*What is expected:*
Starting at the line that contains "Instruction: Open a", write out every line through the end of the records exactly as it stands, and leave out all pictures.
----- Data to process -----
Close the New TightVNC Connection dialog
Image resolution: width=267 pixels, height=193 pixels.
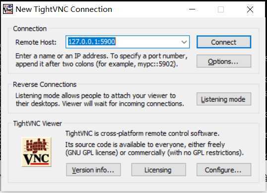[250, 9]
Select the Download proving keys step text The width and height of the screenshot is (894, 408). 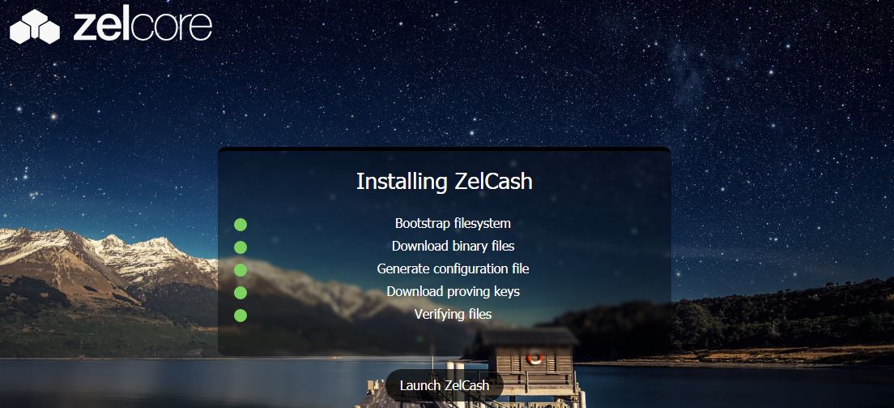click(453, 291)
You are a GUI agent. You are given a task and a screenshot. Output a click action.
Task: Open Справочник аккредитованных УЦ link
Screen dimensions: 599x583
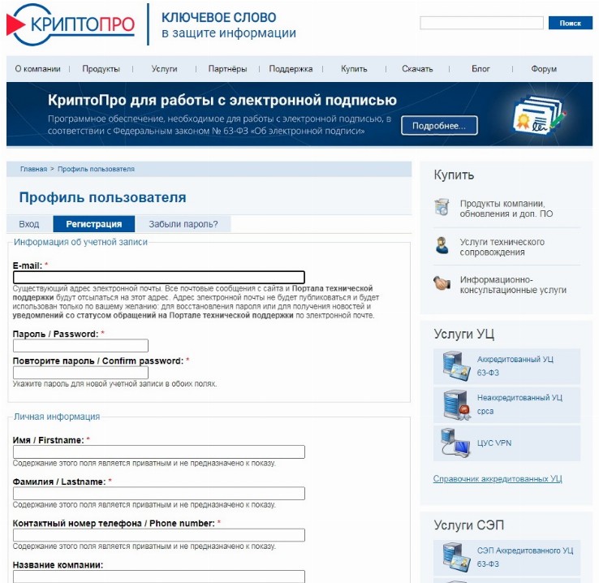point(497,479)
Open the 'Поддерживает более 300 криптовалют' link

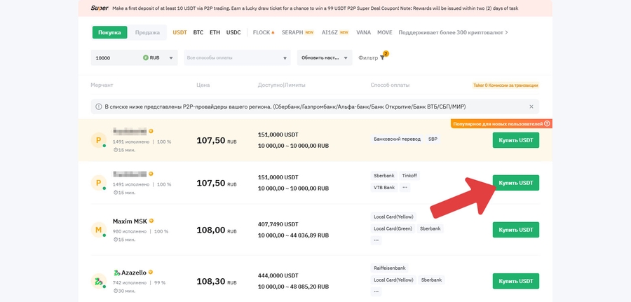452,32
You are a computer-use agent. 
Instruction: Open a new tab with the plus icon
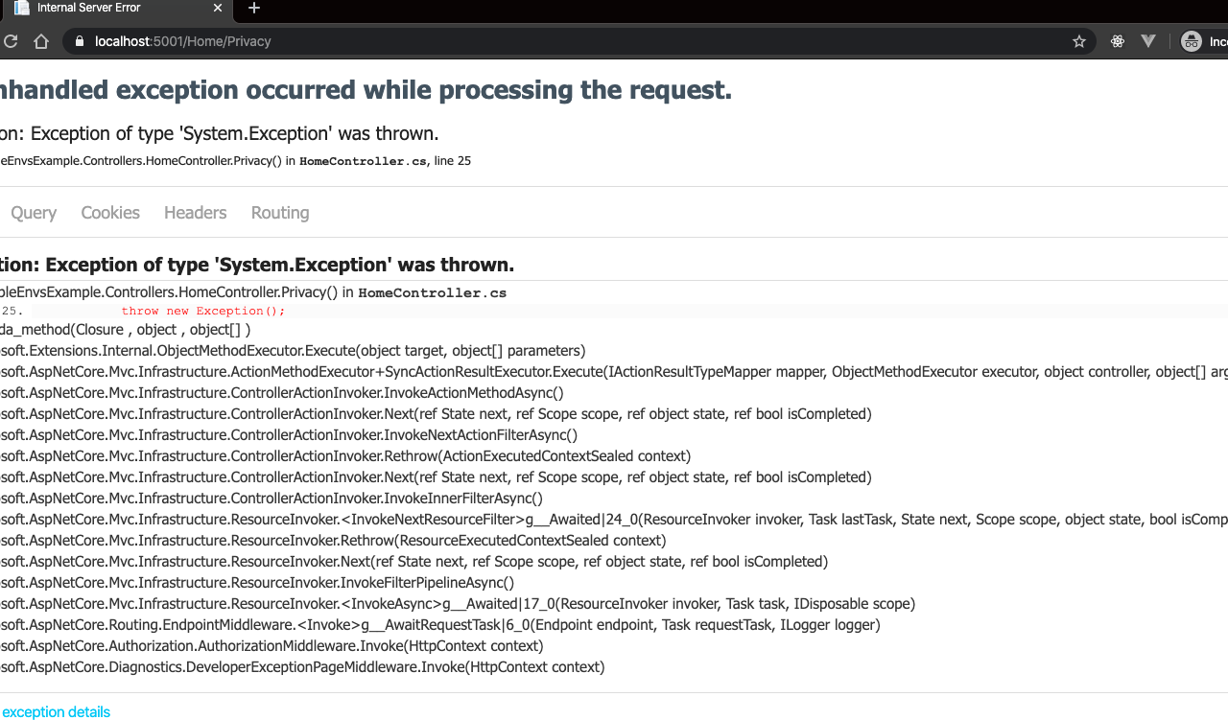tap(254, 9)
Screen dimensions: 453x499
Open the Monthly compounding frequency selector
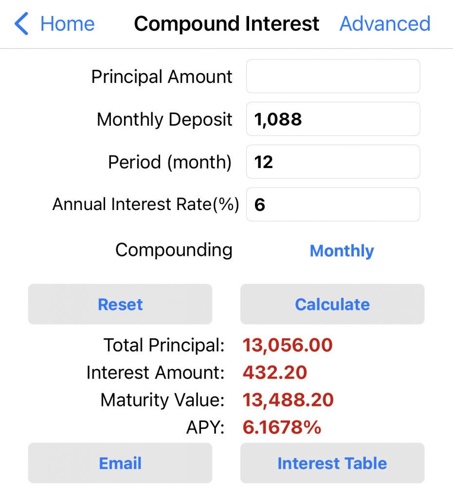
-----
*Result of this task:*
Instruction: Open a new tab with the plus icon
tap(254, 9)
Screen dimensions: 453x499
Open the Monthly compounding frequency selector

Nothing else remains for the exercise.